Aronica, il bistrattato Aronica. Un simbolo (forse) a sua insaputa

Perché, poi, diciamoci la verità, il Napolista è nato per amore della poesia. Perché inorridiamo alla vista della Juventus in maglia rosa. Perché non ci rassegniamo alla scomparsa della terna arbitrale, sostituita da una sorta di orchestra. E perché, in fondo, facciamo finta di credere che questo sia ancora uno sport pur sapendo che non […]

Perché, poi, diciamoci la verità, il Napolista è nato per amore della poesia. Perché inorridiamo alla vista della Juventus in maglia rosa. Perché non ci rassegniamo alla scomparsa della terna arbitrale, sostituita da una sorta di orchestra. E perché, in fondo, facciamo finta di credere che questo sia ancora uno sport pur sapendo che non lo è più da tempo.Ma fin quando il Napolista esisterà vuol dire che la finzione proseguirà. Almeno per noi.
E in questo processo non può passare sotto silenzio la partenza di Aronica. E sì perché Aronica è stato a suo modo un simbolo di questo Napoli. Spadetta trasalirà, così come d’Esposito e tanti altri, ma Aronica Salvatore da Palermo è stato una perfetta metafora di questo Napoli mazzarriano.

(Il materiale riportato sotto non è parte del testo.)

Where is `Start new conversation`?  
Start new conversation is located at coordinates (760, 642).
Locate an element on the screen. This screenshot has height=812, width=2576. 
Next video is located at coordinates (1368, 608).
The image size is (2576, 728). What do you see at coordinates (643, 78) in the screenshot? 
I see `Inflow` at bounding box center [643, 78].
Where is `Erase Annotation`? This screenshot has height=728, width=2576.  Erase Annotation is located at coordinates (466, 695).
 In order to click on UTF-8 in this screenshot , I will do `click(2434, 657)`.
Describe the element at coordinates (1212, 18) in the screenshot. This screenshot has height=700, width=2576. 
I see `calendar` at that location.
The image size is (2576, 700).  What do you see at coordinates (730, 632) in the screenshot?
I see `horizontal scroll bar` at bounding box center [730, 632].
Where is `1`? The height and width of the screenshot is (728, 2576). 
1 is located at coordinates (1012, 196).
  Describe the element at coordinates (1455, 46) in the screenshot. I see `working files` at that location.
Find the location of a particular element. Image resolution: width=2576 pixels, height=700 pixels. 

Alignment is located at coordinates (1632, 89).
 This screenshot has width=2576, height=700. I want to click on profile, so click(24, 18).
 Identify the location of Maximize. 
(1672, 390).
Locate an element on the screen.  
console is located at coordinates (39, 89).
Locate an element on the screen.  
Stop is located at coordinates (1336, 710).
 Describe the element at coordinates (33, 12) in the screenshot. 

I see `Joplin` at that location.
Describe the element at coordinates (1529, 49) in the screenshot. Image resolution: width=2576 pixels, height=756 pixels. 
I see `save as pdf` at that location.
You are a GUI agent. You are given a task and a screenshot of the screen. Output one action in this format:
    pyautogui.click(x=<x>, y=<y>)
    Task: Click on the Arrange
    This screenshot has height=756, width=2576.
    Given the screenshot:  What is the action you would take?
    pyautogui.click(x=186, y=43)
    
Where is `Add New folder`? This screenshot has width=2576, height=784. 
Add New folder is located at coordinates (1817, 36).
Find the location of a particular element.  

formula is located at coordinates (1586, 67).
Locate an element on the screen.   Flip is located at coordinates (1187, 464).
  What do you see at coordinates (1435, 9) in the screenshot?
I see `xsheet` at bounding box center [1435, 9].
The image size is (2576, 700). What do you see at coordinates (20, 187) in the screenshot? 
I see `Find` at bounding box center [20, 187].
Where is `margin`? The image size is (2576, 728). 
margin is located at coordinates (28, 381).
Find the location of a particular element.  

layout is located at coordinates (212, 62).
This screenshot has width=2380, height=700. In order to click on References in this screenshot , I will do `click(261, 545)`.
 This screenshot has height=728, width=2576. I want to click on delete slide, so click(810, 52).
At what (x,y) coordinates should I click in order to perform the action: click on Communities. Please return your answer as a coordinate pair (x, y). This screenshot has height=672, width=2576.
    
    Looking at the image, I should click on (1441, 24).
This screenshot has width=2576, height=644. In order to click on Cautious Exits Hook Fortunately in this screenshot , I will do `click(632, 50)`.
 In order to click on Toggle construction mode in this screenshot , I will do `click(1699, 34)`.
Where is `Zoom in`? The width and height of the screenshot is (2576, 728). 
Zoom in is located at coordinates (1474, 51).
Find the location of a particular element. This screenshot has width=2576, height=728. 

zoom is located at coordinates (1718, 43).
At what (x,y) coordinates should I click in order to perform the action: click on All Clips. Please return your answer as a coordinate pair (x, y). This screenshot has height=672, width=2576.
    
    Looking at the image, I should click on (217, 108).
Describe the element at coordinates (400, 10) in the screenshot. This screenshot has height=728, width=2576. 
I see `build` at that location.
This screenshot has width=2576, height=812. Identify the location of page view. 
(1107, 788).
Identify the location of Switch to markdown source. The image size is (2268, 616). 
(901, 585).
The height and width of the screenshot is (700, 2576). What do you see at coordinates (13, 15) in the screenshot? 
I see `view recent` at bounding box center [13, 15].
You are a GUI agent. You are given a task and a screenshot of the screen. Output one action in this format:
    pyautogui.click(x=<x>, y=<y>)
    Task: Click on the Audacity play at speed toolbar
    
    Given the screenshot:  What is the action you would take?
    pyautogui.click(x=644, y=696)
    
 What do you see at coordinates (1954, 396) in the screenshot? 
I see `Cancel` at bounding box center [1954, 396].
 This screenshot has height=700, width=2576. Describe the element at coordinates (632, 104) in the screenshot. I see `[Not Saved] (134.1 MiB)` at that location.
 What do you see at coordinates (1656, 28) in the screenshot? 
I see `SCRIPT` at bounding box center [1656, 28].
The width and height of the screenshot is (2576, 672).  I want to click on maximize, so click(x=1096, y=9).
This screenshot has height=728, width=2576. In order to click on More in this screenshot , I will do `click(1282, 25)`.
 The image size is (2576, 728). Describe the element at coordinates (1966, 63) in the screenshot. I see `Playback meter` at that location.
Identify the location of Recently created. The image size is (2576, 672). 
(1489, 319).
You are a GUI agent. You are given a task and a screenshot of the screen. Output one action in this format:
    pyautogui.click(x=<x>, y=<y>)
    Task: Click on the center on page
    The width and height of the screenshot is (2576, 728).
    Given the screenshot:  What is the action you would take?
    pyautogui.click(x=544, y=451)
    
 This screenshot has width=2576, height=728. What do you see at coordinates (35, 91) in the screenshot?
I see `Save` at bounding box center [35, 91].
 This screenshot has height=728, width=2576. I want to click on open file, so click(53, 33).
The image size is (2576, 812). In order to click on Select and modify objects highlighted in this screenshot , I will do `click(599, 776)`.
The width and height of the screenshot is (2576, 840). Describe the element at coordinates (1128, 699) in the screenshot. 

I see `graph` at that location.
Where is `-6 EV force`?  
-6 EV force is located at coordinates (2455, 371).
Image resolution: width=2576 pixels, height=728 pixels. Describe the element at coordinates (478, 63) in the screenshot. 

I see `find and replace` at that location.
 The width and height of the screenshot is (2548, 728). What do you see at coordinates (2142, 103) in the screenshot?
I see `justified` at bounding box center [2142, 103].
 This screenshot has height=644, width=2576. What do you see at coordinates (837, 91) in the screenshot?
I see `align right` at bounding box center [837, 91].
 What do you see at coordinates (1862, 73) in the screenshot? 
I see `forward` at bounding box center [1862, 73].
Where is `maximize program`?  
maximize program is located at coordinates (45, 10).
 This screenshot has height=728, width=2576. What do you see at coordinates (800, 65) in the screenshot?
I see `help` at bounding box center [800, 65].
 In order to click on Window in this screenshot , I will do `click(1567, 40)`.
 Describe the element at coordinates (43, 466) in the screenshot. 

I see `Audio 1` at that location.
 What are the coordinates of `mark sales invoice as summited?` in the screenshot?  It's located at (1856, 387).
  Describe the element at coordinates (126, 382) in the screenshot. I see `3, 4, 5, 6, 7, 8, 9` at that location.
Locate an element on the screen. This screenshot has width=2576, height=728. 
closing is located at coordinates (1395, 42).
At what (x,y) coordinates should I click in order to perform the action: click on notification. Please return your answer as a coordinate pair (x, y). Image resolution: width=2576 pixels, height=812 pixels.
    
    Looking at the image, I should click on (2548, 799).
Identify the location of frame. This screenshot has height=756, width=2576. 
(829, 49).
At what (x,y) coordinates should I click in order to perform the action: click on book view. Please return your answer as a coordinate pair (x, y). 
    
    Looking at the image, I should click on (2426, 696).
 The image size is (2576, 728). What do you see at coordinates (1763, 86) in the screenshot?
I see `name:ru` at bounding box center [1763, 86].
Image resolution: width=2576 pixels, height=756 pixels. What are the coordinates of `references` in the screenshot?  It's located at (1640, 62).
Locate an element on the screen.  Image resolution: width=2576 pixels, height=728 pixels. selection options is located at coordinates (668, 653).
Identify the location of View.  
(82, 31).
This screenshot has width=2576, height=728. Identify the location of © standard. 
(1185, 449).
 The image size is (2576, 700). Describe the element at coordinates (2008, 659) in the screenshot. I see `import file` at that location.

Sgraziato, non molto dotato tecnicamente (per usare un eufemismo), assolutamente inguardabile. Diciamo, in una parola, la sintesi dello zappatore. Che poi, in fondo, è il principio alla base del calcio di Mazzarri. Un allenatore con cui Marco Demarco, direttore del Corriere del Mezzogiorno, si era illuso di poter allestire una conversazione “alta” in cui emergesse la profonda filosofia del personaggio. Ce l’ha messa tutta il mio ex direttore: ma lui lo sollecitava con Heidegger e Pirandello e l’altro gli rispondeva ricordando quando decise di tagliarsi i capelli.
Serve Aronica per comprendere Mazzarri, non Heidegger né tantomeno l’illuminismo. Salvatore Aronica, altrimenti detto piede e pallone, immagine cui venne associato da un mio parente. «Ma metti Aronica che quello butta tutto in tribuna, piede e pallone». E così è stato, per un bel po’ di tempo. Fino a quel retropassaggio col Torino, epilogo che a mio avviso Totò non meritava. Lo so, lo so, me lo ricordo la notte di Londra, ma volessimo attribuire a lui le responsabilità per l’uscita dalla Champions? Sarebbe un po’ come dire che il 1° maggio perdemmo contro il Milan per colpa di Bigliardi.
Lui è sempre stato coerente. È sempre stato Aronica. Uno zappatore e nulla più, un po’ come Giovanni il telegrafista. Ma che è sempre stato bistrattato oltre i suoi reali demeriti. Eppure è stato l’uomo che ha fatto fuori prima Ruiz e poi Fernandez (che io non mai farei giocare ma è pur sempre titolare dell’Argentina) nelle gerarchie del nostro tecnico. Ora va via, proprio quando la difesa si ritrova senza Cannavaro (e Grava). Misteri mazzarriani. Chissà, forse così Aronica riuscirà persino a gustarsi qualcuno lo rimpiangerà. A me non è mai stato antipatico (lo avevo persino al Fantacalcio l’anno scorso, come ricorda Spadetta) e in tutta onestà a questo punto lo avrei tenuto fino a giugno. A meno che il mercato non dovesse sorprendermi.